Vanuatu Cricket Association
- Sport: Cricket
- Founded: 1978
- Affiliation: International Cricket Council
- Affiliation date: 1995 (as Affiliate Member); 2009 (as Associate Member);
- Regional affiliation: East Asia-Pacific
- Location: Port Vila, Vanuatu
- President: Mark Stafford
- Chairman: Nigel Morrison
- CEO: Tim Cutler
- Coach: Jeremy Bray

Official website
- cricket.vu
- Vanuatu

= Vanuatu Cricket Association =

Sports governing body in Vanuatu

Vanuatu Cricket Association, is the national governing body of the sport of cricket in Vanuatu. Its current headquarters is in Port Vila, Vanuatu. Vanuatu Cricket Association is Vanuatu's representative at the International Cricket Council and is an associate member and has been a member of that body since 2009. It is also a member of the East Asia-Pacific Cricket Council. The Vanuatu men's national cricket team achieved Associate status with the ICC after winning the prestigious ICC EAP Cup in 2009 (undefeated).

*Data shown*:
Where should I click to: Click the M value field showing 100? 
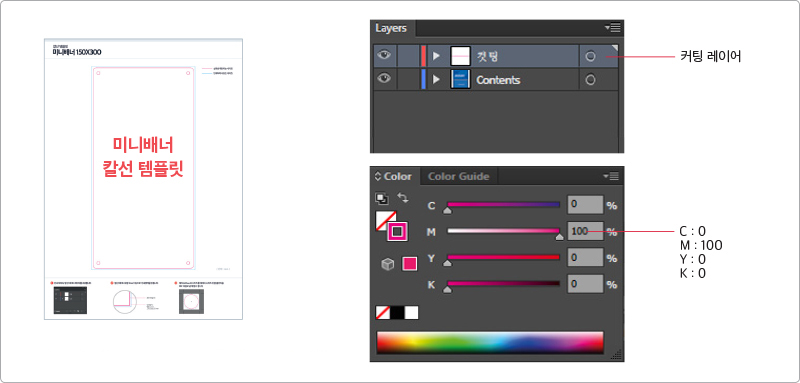tap(585, 232)
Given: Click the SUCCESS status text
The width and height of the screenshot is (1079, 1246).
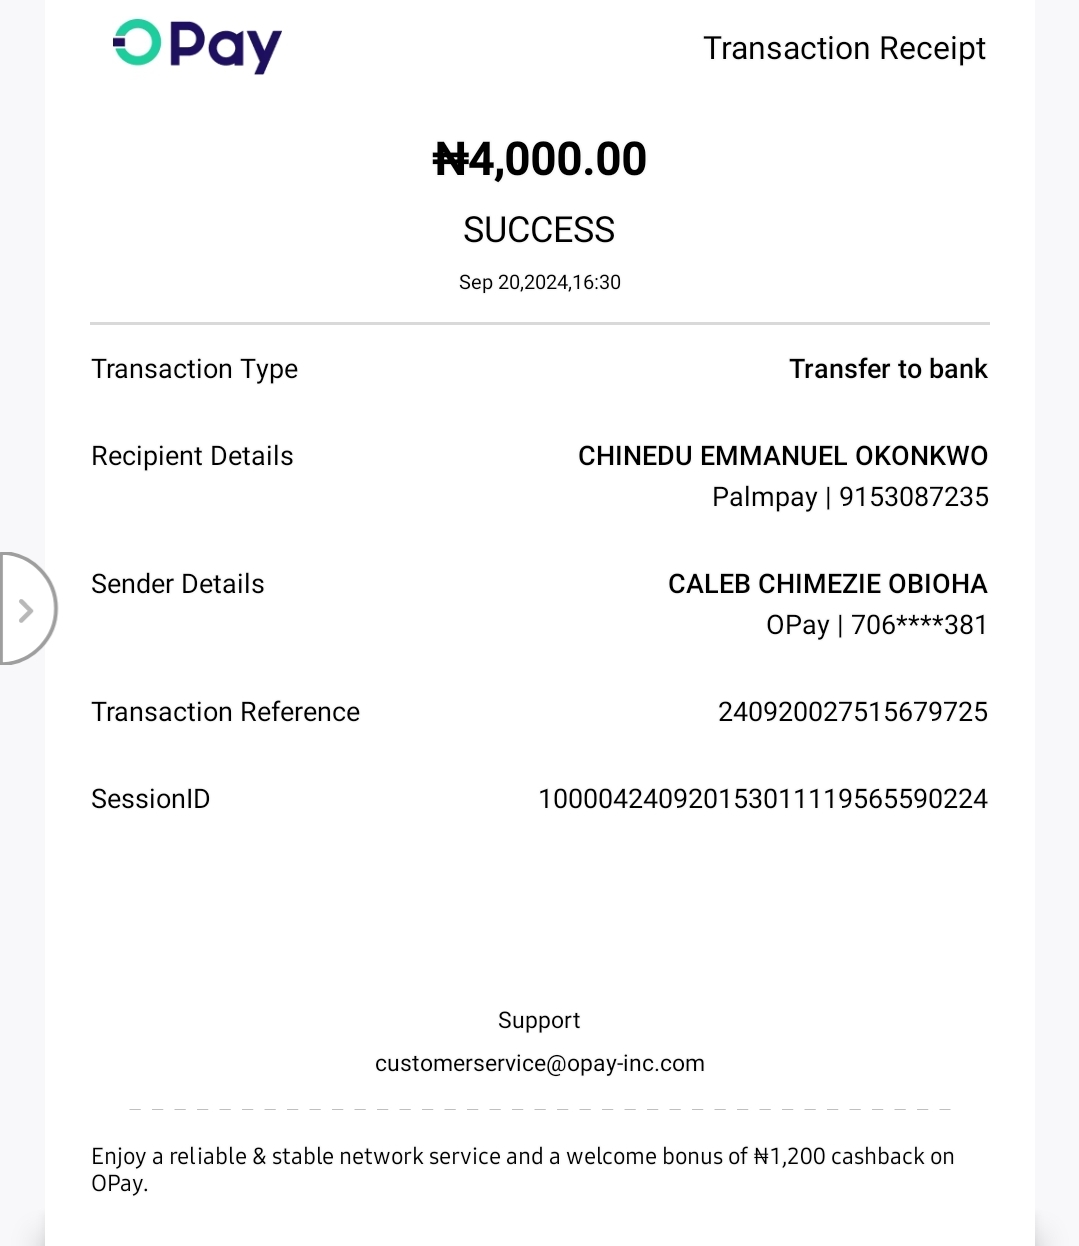Looking at the screenshot, I should (x=539, y=230).
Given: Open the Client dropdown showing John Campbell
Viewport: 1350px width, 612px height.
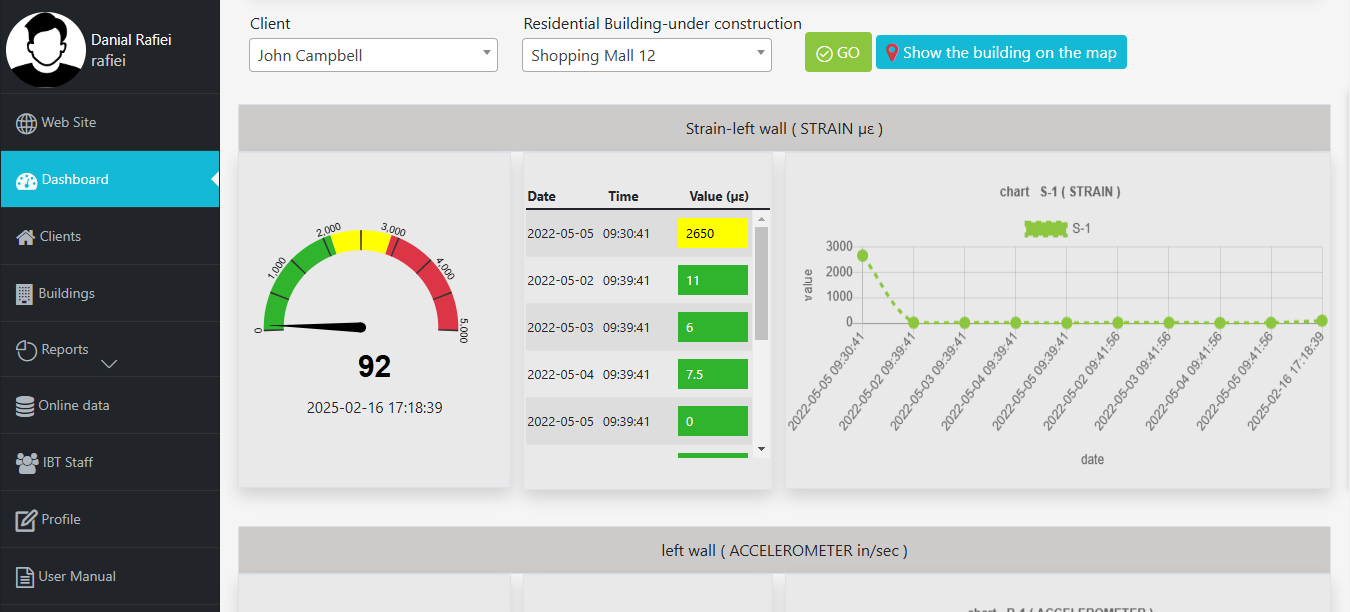Looking at the screenshot, I should coord(373,55).
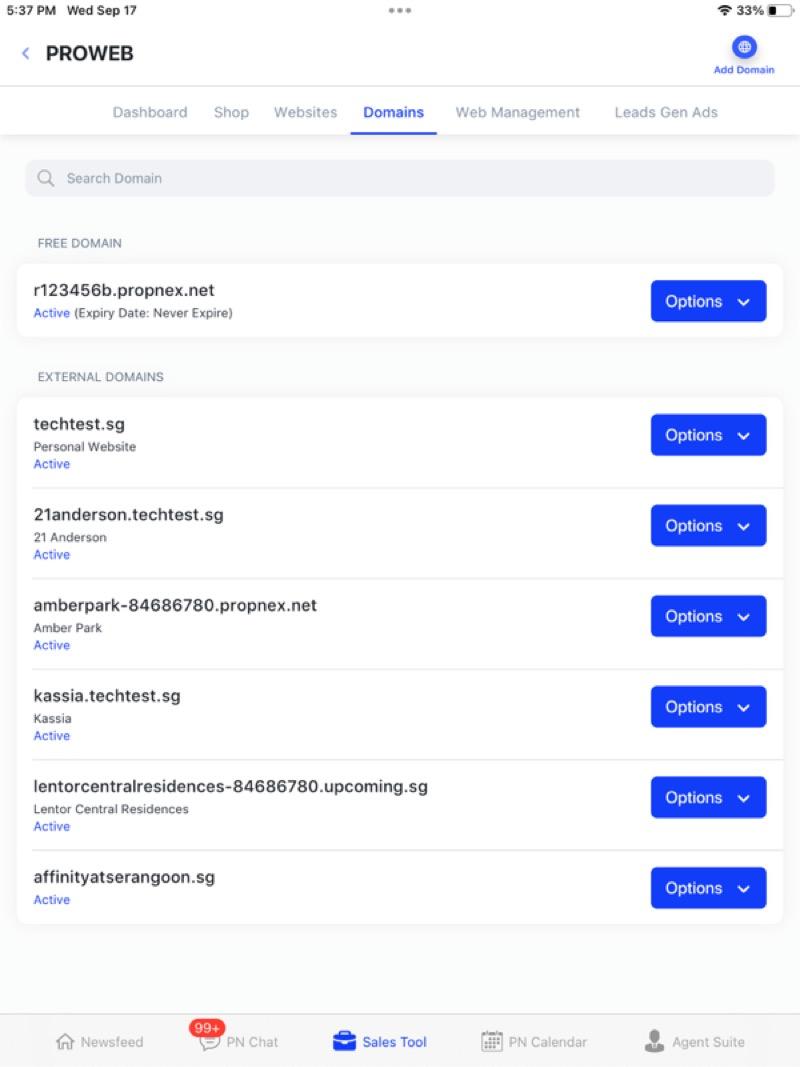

*Written instruction A*:
Rewrite the Vanuatu Cricket Association passage from "Vanuatu Cricket Association, is" to "in 2009 (undefeated).", putting "head office" in place of "headquarters".
*Written instruction B*:
Extend the Vanuatu Cricket Association article beyond its final sentence.

*Task output A*:
Vanuatu Cricket Association, is the national governing body of the sport of cricket in Vanuatu. Its current head office is in Port Vila, Vanuatu. Vanuatu Cricket Association is Vanuatu's representative at the International Cricket Council and is an associate member and has been a member of that body since 2009. It is also a member of the East Asia-Pacific Cricket Council. The Vanuatu men's national cricket team achieved Associate status with the ICC after winning the prestigious ICC EAP Cup in 2009 (undefeated).

*Task output B*:
In March 2021, Tim Cutler, formerly the CEO of Hong Kong Cricket Association, was appointed as the CEO of Vanuatu Cricket replacing Shane Deitz. He was expected to commence his term as CEO from mid-April 2021.

==History==
The game of cricket was introduced to the country by English Expatriates during colonization when the country known as the New Hebrides, and has been played in Vanuatu since around 1905.

The Vanuatu Cricket Association began upon affiliation with the International Cricket Council (ICC) in 1995 and later gained associate status in 2005.

The commencement of the Community Cricket Development Program in the year 2000 has been the key component in the growth of cricket in Vanuatu. The program which started with 400 participants in the year 2000, is now rolled out to numerous schools and communities throughout Efate, Espiritu Santo, Malekula and Tanna encouraging many juniors to take up the game.

Vanuatu Cricket also maintains a strong local club competitions structure at both junior and senior levels.

To date Vanuatu Cricket has grown to have roughly 25,000+ participants, approximately 10% of the total population of Vanuatu.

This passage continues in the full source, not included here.